Passant ensuite à l'étude de la formation des chaînes de montagnes, qu'il considère comme les parties continentales qui se sont formées en premier lieu, l'auteur attribue leur apparition au-dessus des eaux et leur soulèvement à une augmentation de volume des masses sédimentaires profondément situées au sein de la terre, et ce phénomène aurait été causé par une augmentation de la température. Ces chaînes squelettes ne tardent pas à s'étendre latéralement par suite de la sédimentation provenant de l'érosion, dont les dépôts s'effectuent sur leurs bords. L'auteur passe ensuite en revue une série de zones actuelles de sédimentation, et il trouve dans l'énorme épaisseur que présentent certaines couches sédimentaires anciennes la preuve de la longue durée et de la stabilité des conditions géographiques de certaines parties du globe pendant des époques géologiques très prolongées. Il insiste aussi sur la remarquable ancienneté des grandes lignes d'écoulement des eaux à la surface du sol, et il passe en revue les principaux fleuves du globe. Il cite, comme preuve de la longue durée de l'âge de certains fleuves, le canal sous-marin qui prolonge leur cours sur le fond de la mer; mais ici nous croyons pouvoir faire une légère objection. L'auteur lui-même nous montre que le delta des fleuves se continue sous les eaux de la mer, et s'étend parfois à des distances énormes, arrondissant continuellement son pourtour, il cite notamment celui du Congo. Ce delta est traversé par une énorme fosse qui s'étend à une grande distance. Partageant l'avis de M. Huddleston, l'auteur croit que ce canal a été creusé dans la roche vive et constituait le lit du fleuve alors que, par suite du relèvement de son niveau dans un temps relativement récent, il pouvait s'étendre plus loin sans rencontrer les eaux de la mer. Il y aurait eu depuis lors descente du continent et établissement des conditions géographiques actuelles, et la fosse marine actuelle du delta rappellerait l'état ancien. Comme ce canal sous-marin se rencontre pour presque toutes les embouchures de fleuves, il faudrait admettre que sur toutes les côtes il y a eu relèvement puis descente du sol continental, ce qui paraît peu probable. Nous croyons qu'il y a lieu de recourir à une explication beaucoup plus simple. La force des eaux du courant fluviatile continue à agir au sein de la mer, dans

la direction qui leur a été imprimée. Ces eaux entraînent les sédiments du fleuve, qui se déposent surtout des deux côtés, et cette action est d'autant plus grande que les sédiments sont plus fins et plus longtemps soutenus par les eaux plus lourdes de la mer. Il se forme donc, au milieu du delta, un canal qui va toujours en s'approfondissant à mesure que le delta sous-marin s'accumule.

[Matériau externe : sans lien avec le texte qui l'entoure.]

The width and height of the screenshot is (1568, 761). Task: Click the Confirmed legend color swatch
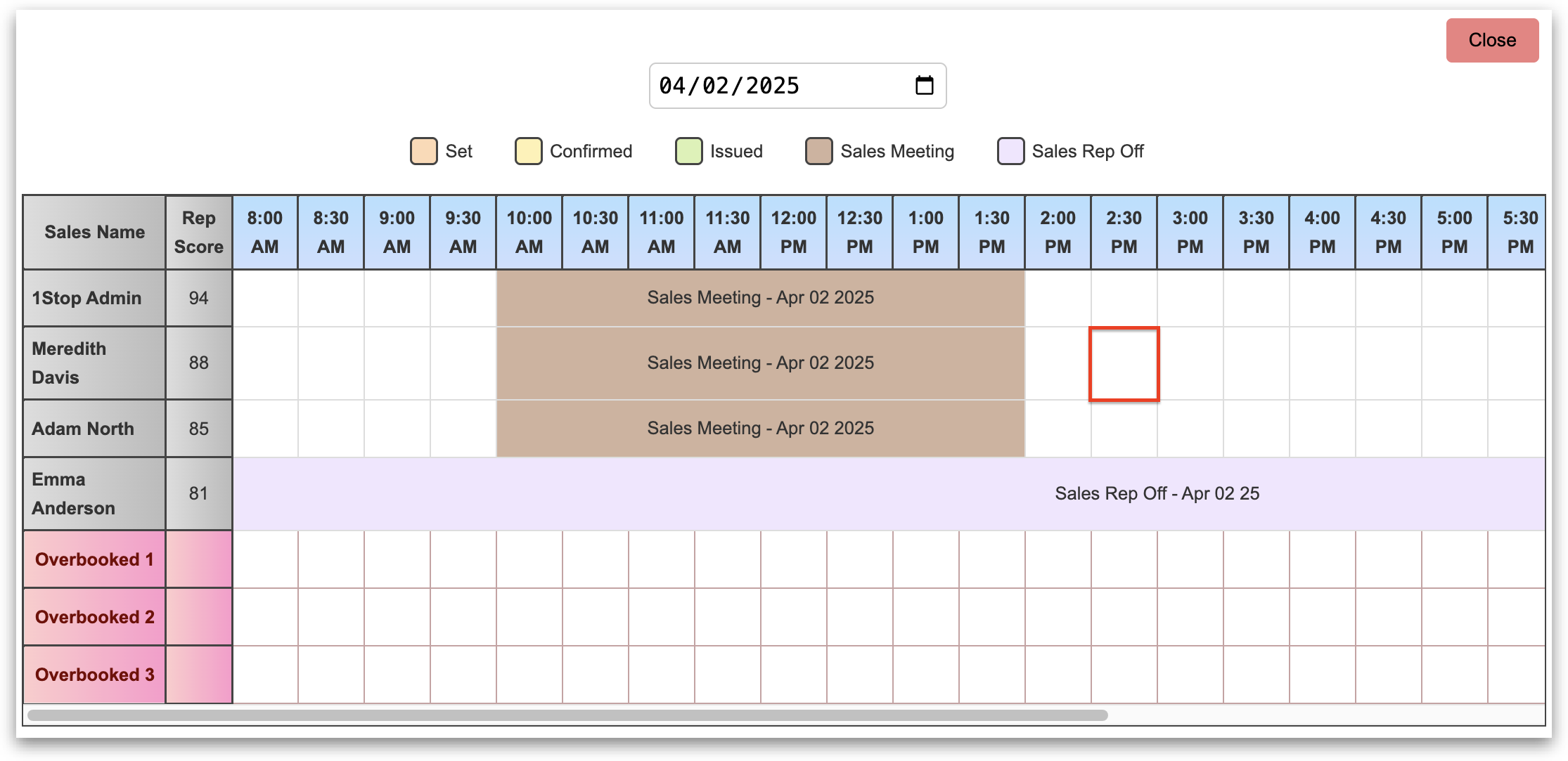pos(528,151)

L'élévation des continents au-dessus du niveau des mers n'est pas due à la production des failles sur tout leur pourtour. Il semble plutôt que la mer s'enfonce parce que la masse située sous elle diminue de volume, et on peut citer l'exemple de la Méditerranée, de l'Adriatique, de la mer Noire, de la mer Caspienne. La théorie du refroidissement graduel du globe ne suffit pas pour expliquer la conformation des terres à la surface du globe. Elle met en jeu des forces de compression qui agissent latéralement, mais les partisans de cette théorie n'ont pas réussi à expliquer la formation de failles normales, pas plus que la succession des relèvements et des descentes des continents pendant la série des temps géologiques.

Il semble que les variations de niveau se produisent surtout dans la zone limite entre les mers et les continents, zone qui a une hauteur de 500 mètres environ. Au lieu d'invoquer le relèvement de continents entiers, il paraît plus simple d'admettre que les forces qui provoquent le déplacement des rives de la mer, se sont produites en ce même espace du reste, la localisation de cette action est encore favorisée par l'accumulation des sédiments sur les pourtours des continents.

L'auteur passe ensuite à la description d'une foule d'expériences plus ou moins ingénieuses, montrant que les couches sédimentaires, de même que des lames de métal, se relèvent en plis si elles subissent une série de variations de température. Le relèvement est d'autant plus considérable que la zone qui subit les variations est plus étendue. En outre, grâce au retrait occasionné par le refroidissement, on peut provoquer des fractures qui rappellent les failles. Nous ne pouvons suivre l'auteur dans les chapitres où il expose les résultats de ses travaux de laboratoire, dont les conclusions, malgré qu'elles paraissent justifiées, laissent néanmoins dans l'esprit peu croyant une certaine inquiétude, provoquée par la simplicité élémentaire de l'expérience, en face de l'effrayante complication du problème tel qu'il se présente dans la nature, et par la rareté des données précises qu'on a pu réunir au sujet des conditions dans lesquelles se trouvent les éléments dans la profondeur de la terre.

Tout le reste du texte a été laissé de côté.